Exercise.
Would you write out the entries again, exactly as they are, but without images?

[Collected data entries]
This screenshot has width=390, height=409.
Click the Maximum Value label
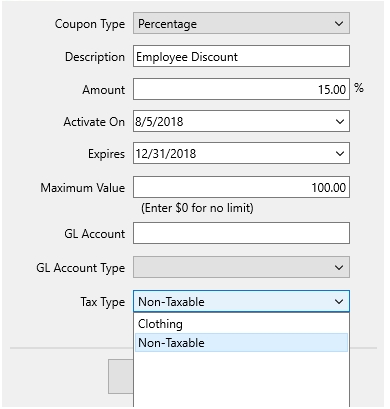[83, 188]
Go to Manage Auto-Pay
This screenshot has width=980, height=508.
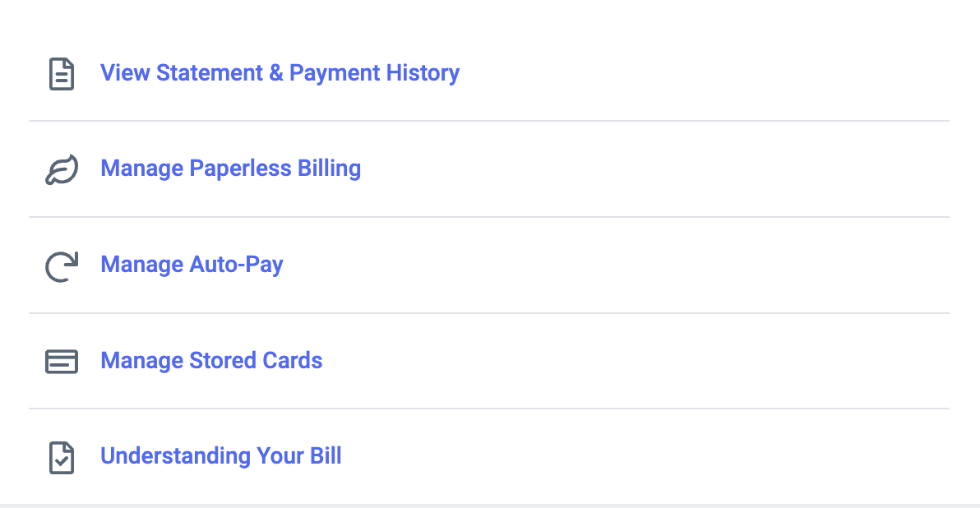tap(192, 265)
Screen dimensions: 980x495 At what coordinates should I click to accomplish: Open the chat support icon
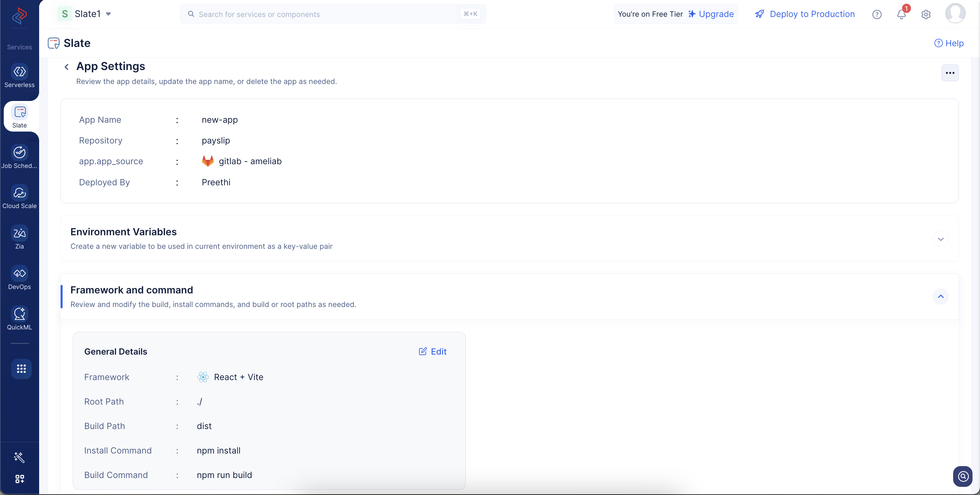(963, 476)
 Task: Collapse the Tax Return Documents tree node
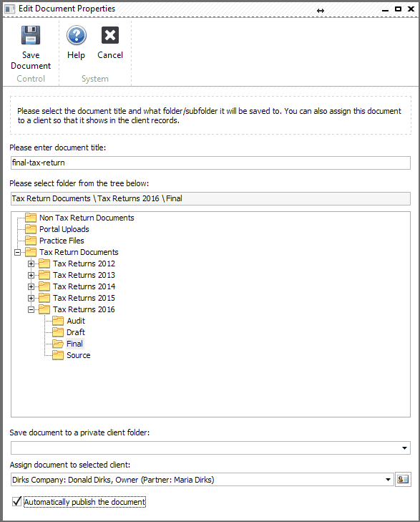17,252
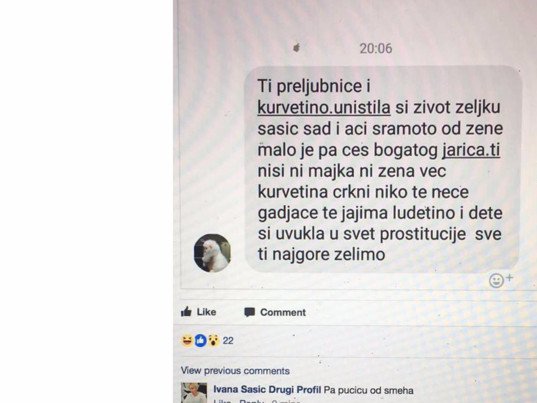The width and height of the screenshot is (537, 403).
Task: Click the thumbs-up Like icon under the post
Action: coord(186,312)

Task response.
This screenshot has width=390, height=409.
Click the Maximum Value label
[83, 188]
Go to Manage Auto-Pay
This screenshot has width=980, height=508.
tap(192, 265)
Screen dimensions: 980x495 At what coordinates should I click to accomplish: Open the chat support icon
(963, 476)
 Task: Collapse the Tax Return Documents tree node
17,252
The width and height of the screenshot is (537, 403).
Task: Click the thumbs-up Like icon under the post
Action: coord(186,312)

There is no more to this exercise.